The company’s Profit After Tax (PAT) stood at Rs8.5cr as compared to Rs.5.7cr in Q4FY20, a growth of 49.2% yoy. PAT margins at 7.5% as compared to 5.5% in Q4FY20, a rise of 200 bps yoy.
For the quarter, the Parts contributed 93.7% of the total revenues while Tools & Others contributed 6.3% of the revenues
For FY21, the company’s revenue lowered to Rs321.2cr from Rs360cr in FY20, due to Covid-19 impact. In FY21, the Parts contributed 93.3% of the total revenues while Tools & Others contributed 6.7% of the revenues. FY21 PAT was at Rs4.9cr as against Rs19.3cr in FY20.

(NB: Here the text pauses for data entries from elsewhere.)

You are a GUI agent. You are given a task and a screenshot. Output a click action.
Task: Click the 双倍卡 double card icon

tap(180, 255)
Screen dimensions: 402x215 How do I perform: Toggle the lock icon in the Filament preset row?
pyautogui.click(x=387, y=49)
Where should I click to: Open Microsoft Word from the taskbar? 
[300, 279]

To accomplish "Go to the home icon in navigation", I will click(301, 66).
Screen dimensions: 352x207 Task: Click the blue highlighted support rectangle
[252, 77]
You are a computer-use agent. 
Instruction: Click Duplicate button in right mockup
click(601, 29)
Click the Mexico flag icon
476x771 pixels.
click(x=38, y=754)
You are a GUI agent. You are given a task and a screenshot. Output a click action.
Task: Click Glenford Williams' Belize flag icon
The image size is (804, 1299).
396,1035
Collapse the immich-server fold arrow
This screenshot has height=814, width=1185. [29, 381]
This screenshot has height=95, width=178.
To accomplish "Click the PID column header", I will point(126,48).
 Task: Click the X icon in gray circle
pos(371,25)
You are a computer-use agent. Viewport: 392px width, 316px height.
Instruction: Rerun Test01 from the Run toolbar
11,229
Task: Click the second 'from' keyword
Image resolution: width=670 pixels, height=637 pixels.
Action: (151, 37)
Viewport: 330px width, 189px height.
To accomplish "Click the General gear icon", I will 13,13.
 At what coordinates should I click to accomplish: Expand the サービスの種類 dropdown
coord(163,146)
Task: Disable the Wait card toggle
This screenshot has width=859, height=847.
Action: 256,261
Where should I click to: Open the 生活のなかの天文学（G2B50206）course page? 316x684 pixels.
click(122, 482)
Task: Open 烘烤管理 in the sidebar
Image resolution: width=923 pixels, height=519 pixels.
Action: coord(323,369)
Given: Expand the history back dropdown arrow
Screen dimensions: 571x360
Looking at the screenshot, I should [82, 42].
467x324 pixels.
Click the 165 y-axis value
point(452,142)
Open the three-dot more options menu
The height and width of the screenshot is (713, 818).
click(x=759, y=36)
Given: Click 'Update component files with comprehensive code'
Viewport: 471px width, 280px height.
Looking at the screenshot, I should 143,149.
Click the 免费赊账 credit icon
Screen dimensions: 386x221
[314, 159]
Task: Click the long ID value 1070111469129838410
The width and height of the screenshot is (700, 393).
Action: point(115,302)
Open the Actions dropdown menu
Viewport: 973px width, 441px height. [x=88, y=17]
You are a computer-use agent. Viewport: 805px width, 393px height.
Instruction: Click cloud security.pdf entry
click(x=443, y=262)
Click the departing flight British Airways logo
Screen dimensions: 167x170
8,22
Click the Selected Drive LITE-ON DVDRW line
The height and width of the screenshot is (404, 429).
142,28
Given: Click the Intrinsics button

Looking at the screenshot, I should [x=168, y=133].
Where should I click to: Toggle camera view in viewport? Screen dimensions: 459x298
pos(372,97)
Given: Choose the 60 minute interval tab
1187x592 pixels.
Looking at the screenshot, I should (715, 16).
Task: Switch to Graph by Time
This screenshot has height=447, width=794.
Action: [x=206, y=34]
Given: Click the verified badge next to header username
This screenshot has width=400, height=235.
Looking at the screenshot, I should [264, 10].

The company’s board has recommended a dividend of Re1 per share of Rs10 each for FY21.
“PPAP Automotive has delivered a steady performance amidst all the challenges due to Covid-19 pandemic. We are delighted to witness the rise in the revenue by 9.6% Yyoy in Q4FY21 whereas EBITDA grew by 21.9% and PAT at 49.2% over last year. EBITDA margins stood at 15.1% in Q4FY21 indicating a rise of 150 bps over last year.
The Indian automobile industry witnessed a robust growth in Q4FY21 with the rise in the passenger vehicle sales by 42% on a yoy basis. Utility vehicles also grew by 12% over last year. Going forward, we will endorse a three pronged strategy to deliver sustainable growth. The strategy will focus on expanding our customer base, increasing our market share and adding new products,” Ajay Kumar Jain, Chairman & MD of PPAP Automotive Ltd, said.
At around 10.12 am, PPAP Automotive Limited was trading at Rs205.90 per piece down Rs8.55 or 3.99% on the BSE.